Au Luxembourg, deux députés ont déposé des questions parlementaires à ce sujet. Laurent Mosar (CSV) demande à Etienne Schneider, ministre luxembourgeois de l’Economie, de lui confirmer que cet accord a "bien été conclu" et de lui fournir les "dispositions principales", dans une question parlementaire déposée le 21 août 2014. Il souhaite connaître la position du gouvernement concernant le mécanisme RDIE, tout en jugeant que la mise en place de "règles internationales restrictives" de tels accords "représente un danger pour le savoir en réseau et pour ses usagers". Laurent Mosar veut aussi savoir si le gouvernement va soumettre l'accord à la Chambre des Députés "pour discussion et, le cas échéant, pour approbation".

Comme Claude Turmes, le député Justin Turpel (Déi Lénk) reproche à la Commission européenne sortante de "s’efforce[r] de signer le CETA, avant que la nouvelle commission, qui pourrait être amenée à changer de position, soit mise en place et avant que la large opposition à cet accord ne devienne trop visible", dans une question parlementaire urgente déposée le 21 août 2014 en raison d’une réunion extraordinaire du Conseil européen le 30 août 2014, mais dont le caractère "urgent" n’a pas été retenu. Selon lui, l’inclusion du RDIE dans l’accord CETA permettrait "aux entreprises américaines d'utiliser leurs bureaux canadiens pour lancer des procédures d'arbitrage" ce qui rendrait "inefficace" l’exclusion du RDIE dans l’accord avec les Etats-Unis (TTIP).

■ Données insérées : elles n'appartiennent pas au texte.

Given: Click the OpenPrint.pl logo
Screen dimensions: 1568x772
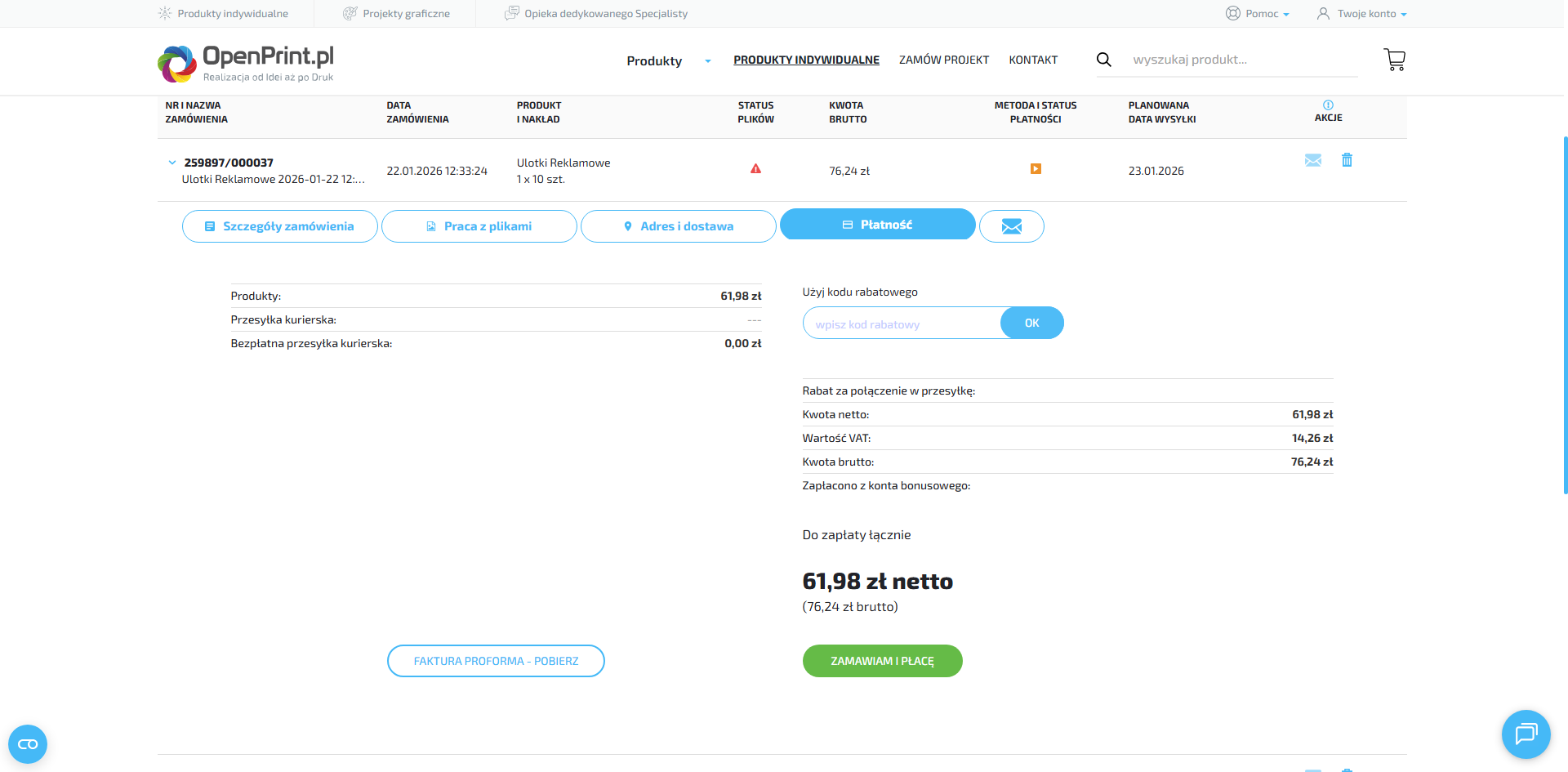Looking at the screenshot, I should [246, 63].
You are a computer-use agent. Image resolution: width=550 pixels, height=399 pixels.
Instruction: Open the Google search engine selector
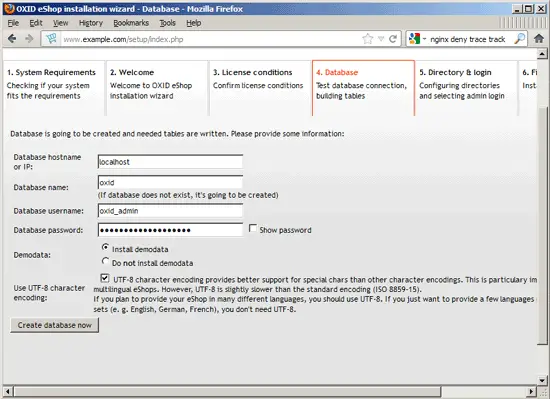(417, 39)
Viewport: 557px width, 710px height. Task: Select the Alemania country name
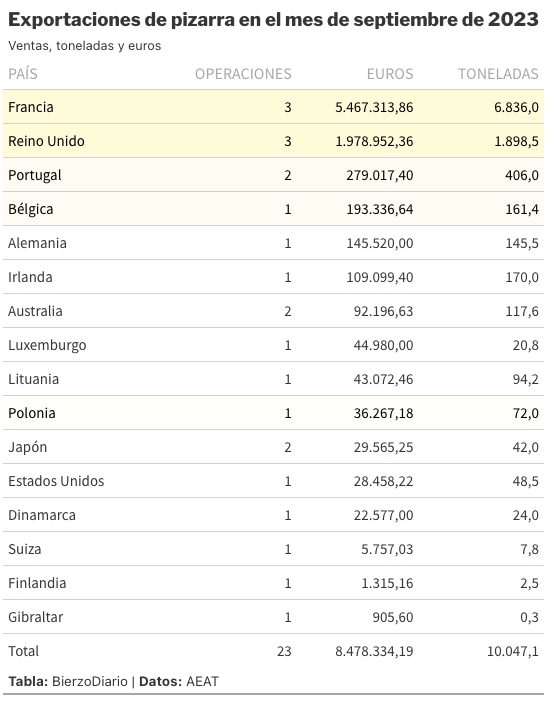pos(37,243)
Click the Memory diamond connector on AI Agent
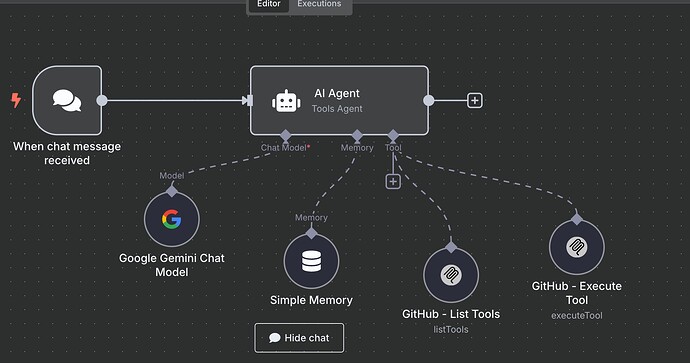Viewport: 690px width, 363px height. (x=357, y=136)

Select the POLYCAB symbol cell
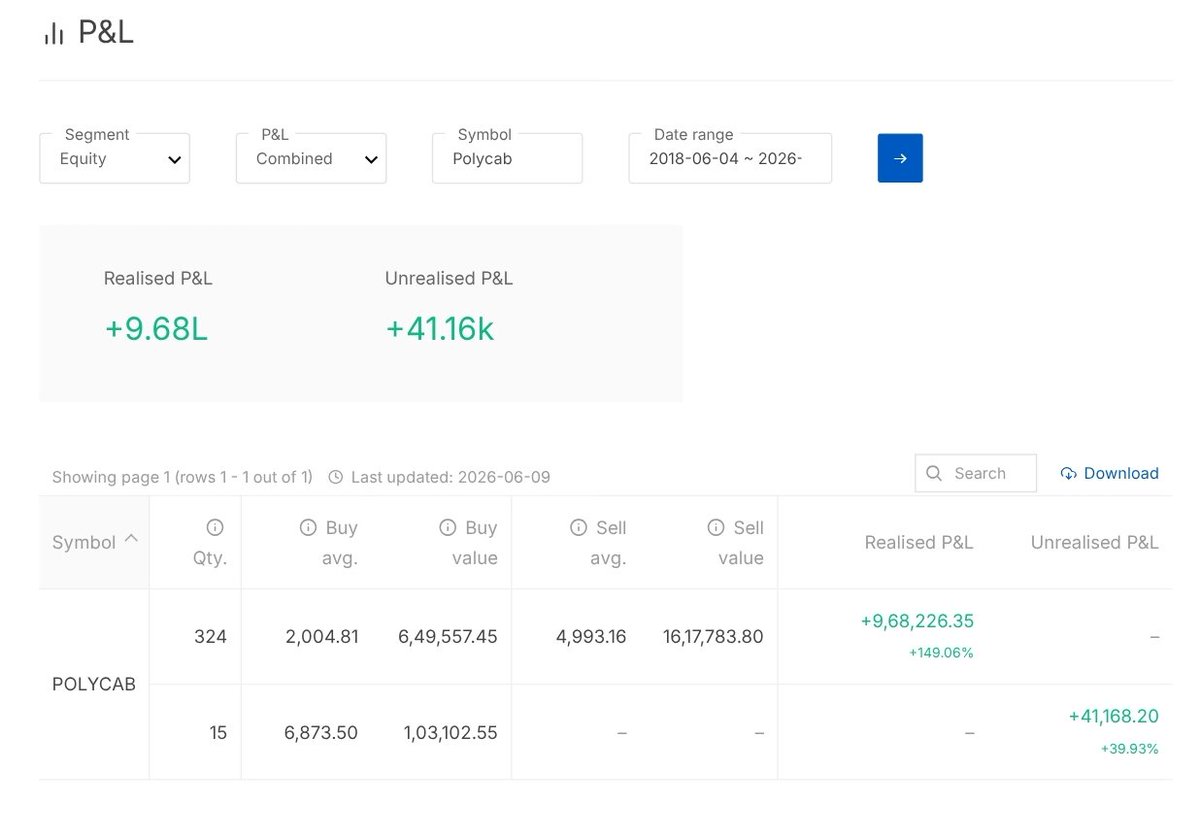94,685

Dans ce contexte, Justin Turpel rappelle la position du gouvernement luxembourgeois qui avait affirmé début juillet 2014 que "le Luxembourg est d'avis qu'un tel système n'est pas nécessaire avec un pays membre de l'OCDE", dans une réponse à une autre question parlementaire de Justin Turpel. Dans sa question actuelle, Justin Turpel veut savoir si le gouvernement maintient son opposition au système d’arbitrage et s’il est d’accord pour intervenir au Conseil européen du 30 août 2014 pour "empêcher l'ancienne commission de parapher ou signer un accord qui devrait faire l'objet d'une analyse approfondie". Le député veut également savoir si le gouvernement est d’accord à demander à ce que le projet d’accord et le mandat de négociation soient publiés et qu’ils fassent l’objet d’un débat public.